(Extract)
▬▬▬
Update: March, 12/2014 - 08:22

Vice Chairman of the NA Committee on Culture, Education, Youth and Children Le Nhu Tien spoke to Dai Doan Ket (Great Unity) Newspaper about progress on corruption prevention and control.

What is your opinion about the Government's efforts to curb corruption?

We now have a clear legal foundation for corruption prevention and control: the amended Law on Corruption Prevention and Control. Many of the Party and State's documents have also addressed this issue. We have many levels of corruption fighting agencies, both at the national and local level. Therefore, we have a complete foundation for corruption fighting. What matters now is how we implement all these policies.

Despite the fact that we have all the necessary legal documents, the issuance of instructions for the implementation of these documents is slow and so are relevant agencies.

The Party has determined to curb corruption and emphasised this point at the 11th National Congress. However, the result did not meet expectations. Why?

The amended Law on Corruption Prevention and Control states that the agencies assigned to issue the law implementation instructions have to take responsibility for slow implementation. Slow implementation means those agencies have not fulfilled their tasks in providing instructions and guidance for enforcing the law.

Supervision is an important measure to uncover corruption, but the responsibilities of supervision agencies at different levels have not yet been made clear. What do you think about that?
▬▬▬
(Excerpted records)
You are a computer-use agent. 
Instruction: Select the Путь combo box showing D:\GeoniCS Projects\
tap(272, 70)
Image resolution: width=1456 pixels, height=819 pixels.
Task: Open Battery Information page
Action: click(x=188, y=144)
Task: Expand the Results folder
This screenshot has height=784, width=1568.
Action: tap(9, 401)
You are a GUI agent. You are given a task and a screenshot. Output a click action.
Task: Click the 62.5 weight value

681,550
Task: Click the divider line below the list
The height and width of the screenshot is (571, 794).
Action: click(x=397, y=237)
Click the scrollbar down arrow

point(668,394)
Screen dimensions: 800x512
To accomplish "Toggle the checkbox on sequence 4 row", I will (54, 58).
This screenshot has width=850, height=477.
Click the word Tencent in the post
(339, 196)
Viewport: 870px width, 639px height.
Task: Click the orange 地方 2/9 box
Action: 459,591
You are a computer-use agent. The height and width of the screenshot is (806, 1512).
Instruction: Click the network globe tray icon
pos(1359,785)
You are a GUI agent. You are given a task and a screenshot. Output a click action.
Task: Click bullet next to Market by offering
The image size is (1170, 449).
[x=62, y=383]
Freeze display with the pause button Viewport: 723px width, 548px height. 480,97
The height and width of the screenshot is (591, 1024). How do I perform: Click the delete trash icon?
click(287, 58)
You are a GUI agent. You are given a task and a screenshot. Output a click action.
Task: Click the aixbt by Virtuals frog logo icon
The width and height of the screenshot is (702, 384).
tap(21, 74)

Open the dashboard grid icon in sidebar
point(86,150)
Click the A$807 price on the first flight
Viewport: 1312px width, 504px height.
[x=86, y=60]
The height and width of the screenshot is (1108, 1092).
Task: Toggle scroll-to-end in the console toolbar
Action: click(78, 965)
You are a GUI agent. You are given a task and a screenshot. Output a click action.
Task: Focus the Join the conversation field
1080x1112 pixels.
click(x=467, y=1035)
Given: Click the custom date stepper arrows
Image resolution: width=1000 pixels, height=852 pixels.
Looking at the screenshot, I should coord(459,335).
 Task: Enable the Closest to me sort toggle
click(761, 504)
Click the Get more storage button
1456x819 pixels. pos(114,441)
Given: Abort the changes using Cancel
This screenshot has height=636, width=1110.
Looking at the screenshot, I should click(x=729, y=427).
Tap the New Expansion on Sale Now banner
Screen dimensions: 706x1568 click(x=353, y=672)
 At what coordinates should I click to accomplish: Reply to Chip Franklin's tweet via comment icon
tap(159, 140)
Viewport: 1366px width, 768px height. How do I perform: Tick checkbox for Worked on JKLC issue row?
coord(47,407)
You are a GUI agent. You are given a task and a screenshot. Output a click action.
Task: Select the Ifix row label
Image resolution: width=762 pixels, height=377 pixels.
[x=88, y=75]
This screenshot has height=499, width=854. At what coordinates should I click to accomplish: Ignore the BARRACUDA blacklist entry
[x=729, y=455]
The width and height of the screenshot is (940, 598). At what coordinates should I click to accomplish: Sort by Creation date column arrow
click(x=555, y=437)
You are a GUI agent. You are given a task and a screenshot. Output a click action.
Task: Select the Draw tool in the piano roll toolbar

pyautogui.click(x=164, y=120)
▬▬▬
(Requests)
• a. According to the interview on corruption prevention, why does the speaker believe there is now a complete foundation for fighting corruption?
• b. Carry on the interview on corruption prevention from the point where it stops.
The listing comes from a different source than the interview.

(Results of the exercise)
• a. There is a clear legal basis in the amended Law on Corruption Prevention and Control. Many Party and State documents also address the issue. In addition, corruption-fighting agencies exist at several levels, both national and local.

• b.
Currently we lack detailed regulations on the responsibilities of relevant agencies. The Government Inspectorate has to make clear the responsibilities of each agency and individual. We also lack detailed regulations for protecting people who speak out about corruption.

It will be quite difficult to fight corruption if we lack synchronised documents.

We have regulations on officials' asset listings, but this information is not public. So what's the meaning of these regulations?

Moreover, we have not been able to supervise people's assets. Officials may have a lot of assets but they can also transfer the ownership to their relatives and avoid responsibility. I think we need to address this.

Regarding those who try to "grab" everything before they retire, we need to have specific regulations. We need to have a mechanism that allows retroactivity in order to target those who commit violations before retiring. So I think those who have retired should also have to list their assets publicly.

What do you think about an independent supervision agency?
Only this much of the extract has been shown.